Robin Cahall, director of the Caroline County Health Department, and Jessica Toole, behavioral health director and local addictions authority, presented the department’s FY25 results and planned programs on Oct. 28 during the commissioners’ Board of Health update.
Toole reported the health department served 1,006 behavioral health clients in FY25 across clinic, mobile and school‑based programs. Highlights included a school‑based mental health effort that served roughly 269 students in five northern county schools, a detention‑center program that served 48 inmates in FY25 and has already served 52 in the first quarter of FY26, and a youth substance‑use mobile treatment van that has served 36 youth since it began visits to middle and high schools.
Measurement‑based care tools have been deployed: Toole said 27 clients responded to a depression outcome score and that more than 84% of survey respondents reported satisfaction with services. The department also reported 155 clients served by its adult mobile treatment unit and roughly 300 clinic‑based behavioral‑health clients.

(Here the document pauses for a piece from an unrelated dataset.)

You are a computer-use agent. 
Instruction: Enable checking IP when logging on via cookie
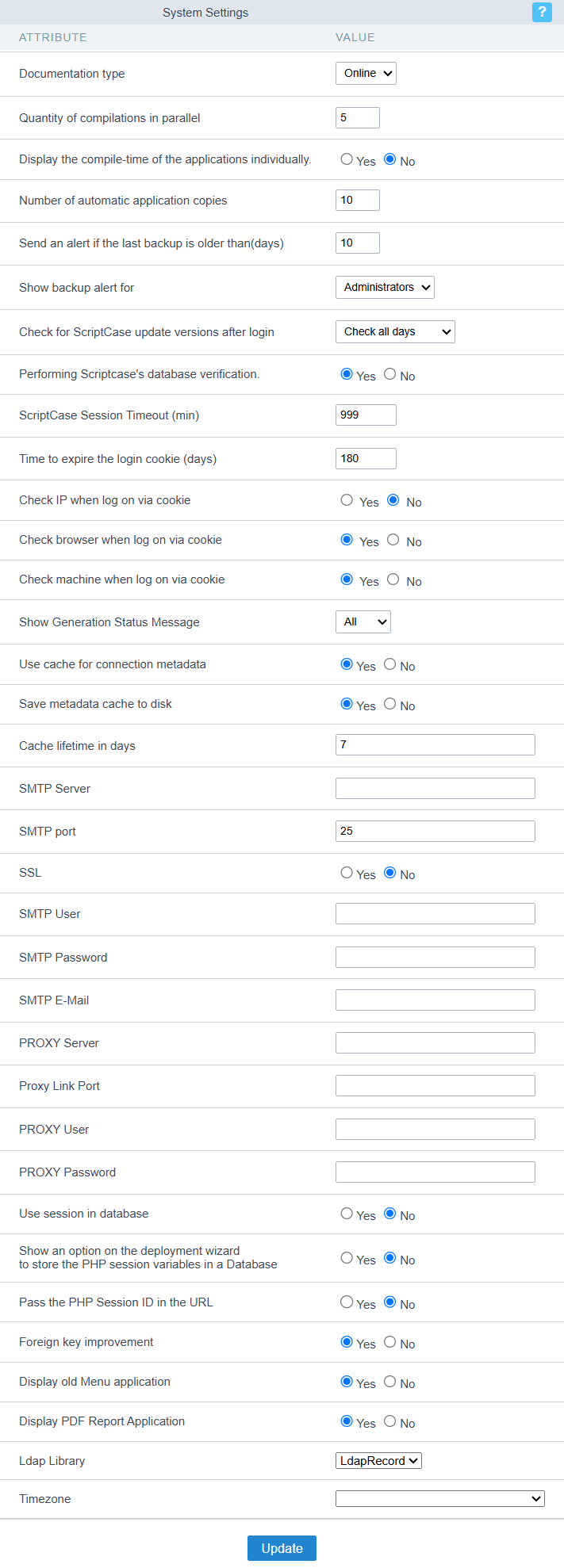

Cahall and Toole described a soon‑to‑start mobile integrated health (MIH) program in partnership with EMS and Shore Regional Health. The health department has hired a community health nurse (start date Nov. 12) to work with EMS referrals; the program expects to accept initial clients Dec. 1 and will limit the first phase to EMS referrals of frequent utilizers. A Shore Regional Health pharmacist (PharmD) is expected to join the team in January 2026 to provide telepharmacy and medication‑review services for discharged patients; the department said medication mismanagement is a key cause of readmissions and ambulance transports.
Prevention and population‑health programs were also discussed. The department plans to partner with Dorchester County on a home asthma visiting program, aims to expand diabetes prevention programming in partnership with community organizations and Eastern Shore AHEC, and will run a water‑safety public campaign using the National Drowning Prevention Alliance toolkit from May–August 2026. The department reported a firearms‑safe‑storage initiative funded last year with $22,000 to distribute 200 small firearm safes and information countywide; 136 safes were reported distributed by June 30, 2025.
Budget, staffing and grant notes: Cahall reported a staff of 112 with two open positions, a slight core‑funding increase in the FY26 county match to cover COLAs and salary adjustments, and expected grant declines of about $860,000 tied to grant expirations. Cahall said the department has improved its billing/credentialing capacity to accept private insurance and aims to align some priorities with the Maryland State Health Improvement Plan (chronic disease, asthma among children was selected locally for 2026 efforts).
Why this matters: The health department’s MIH pilot and the expanded school and detention services are intended to reduce ambulance transports, emergency visits and readmissions by bringing care to patients and supporting transitions from hospital to home.
Ending: Cahall and Toole said the MIH pilot will start small, will be coordinated with EMS and Shore Regional Health, and will expand if initial outcomes support scaling to wider referral sources.